Try it: The lines below that include "Task" are to be found and copied.
[Opening Information section]
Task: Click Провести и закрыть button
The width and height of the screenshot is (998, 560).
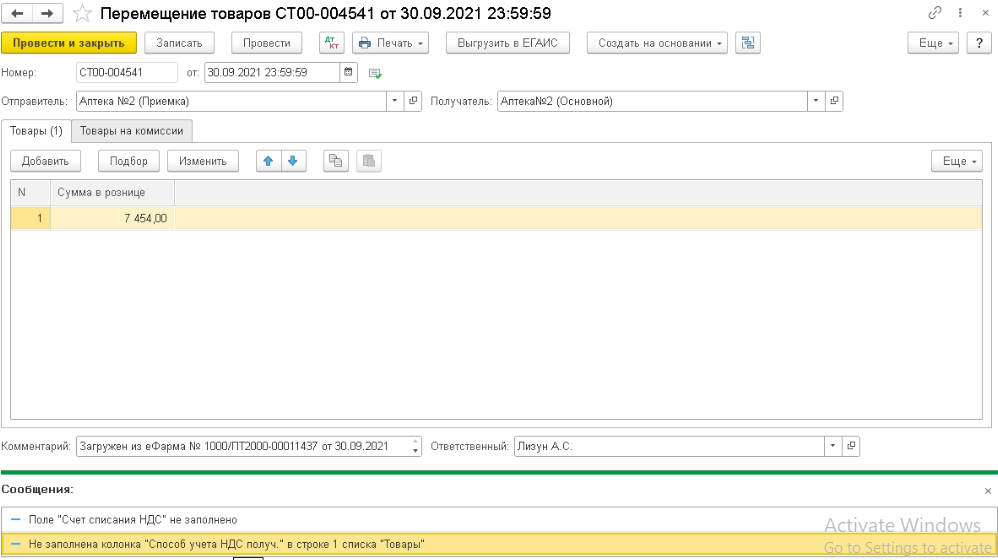Action: click(x=69, y=43)
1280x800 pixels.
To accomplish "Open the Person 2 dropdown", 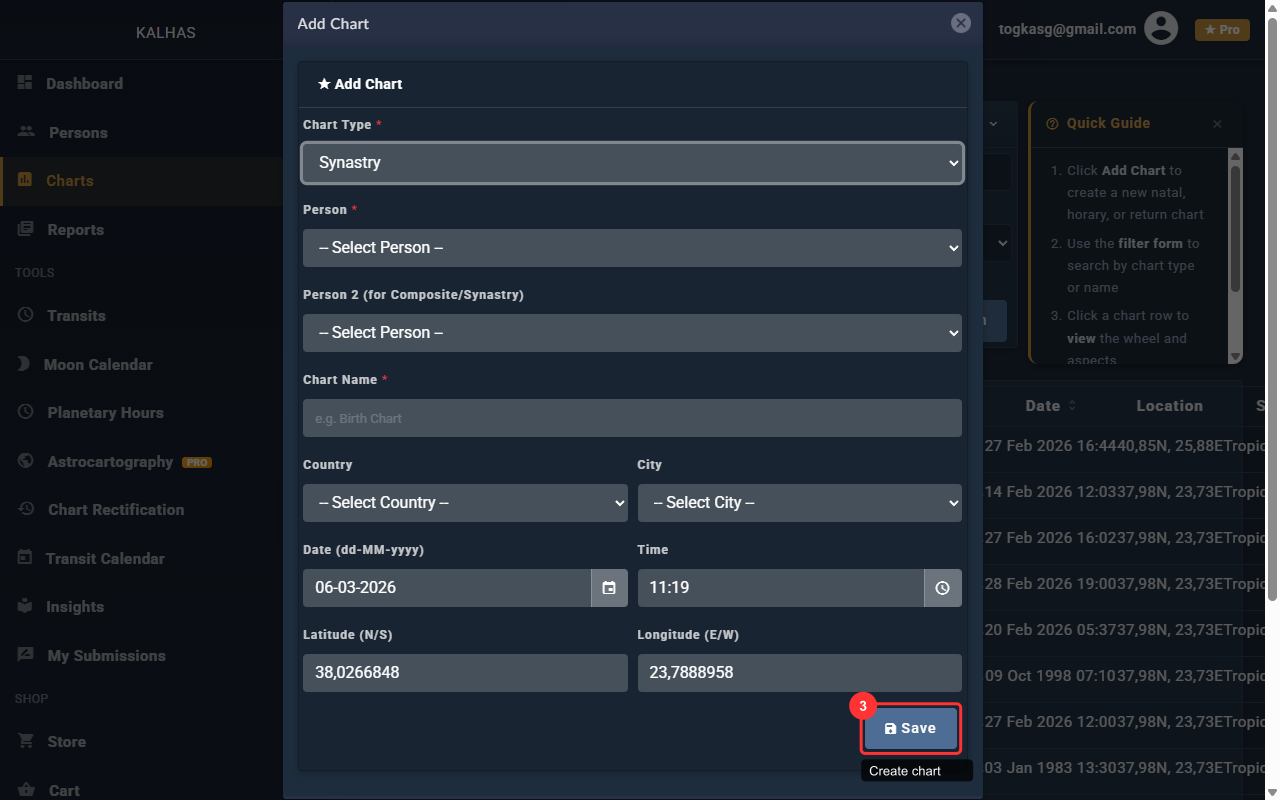I will [632, 333].
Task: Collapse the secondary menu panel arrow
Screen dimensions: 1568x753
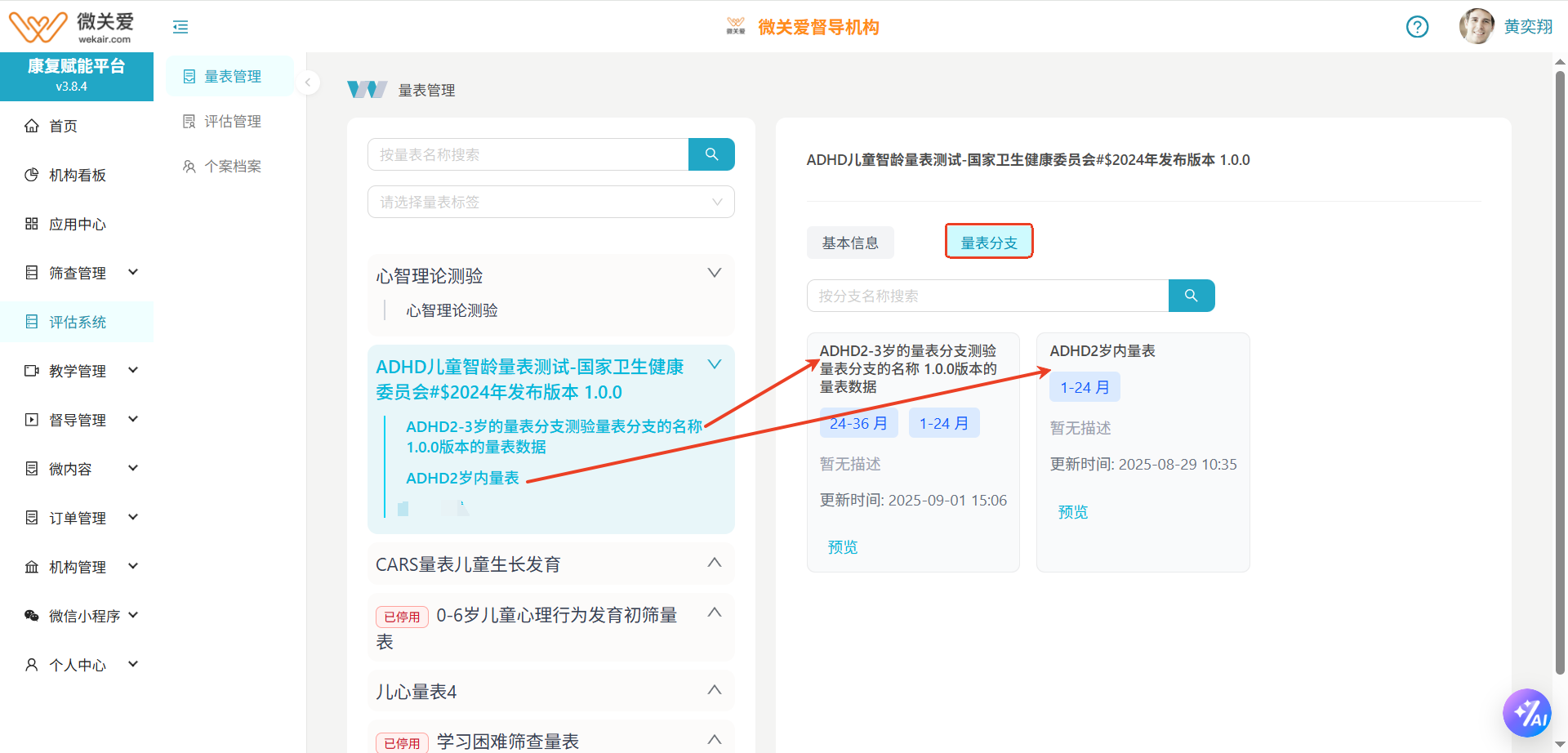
[Closing Information section]
Answer box:
Task: Click Провести и закрыть button
Task: Collapse the secondary menu panel arrow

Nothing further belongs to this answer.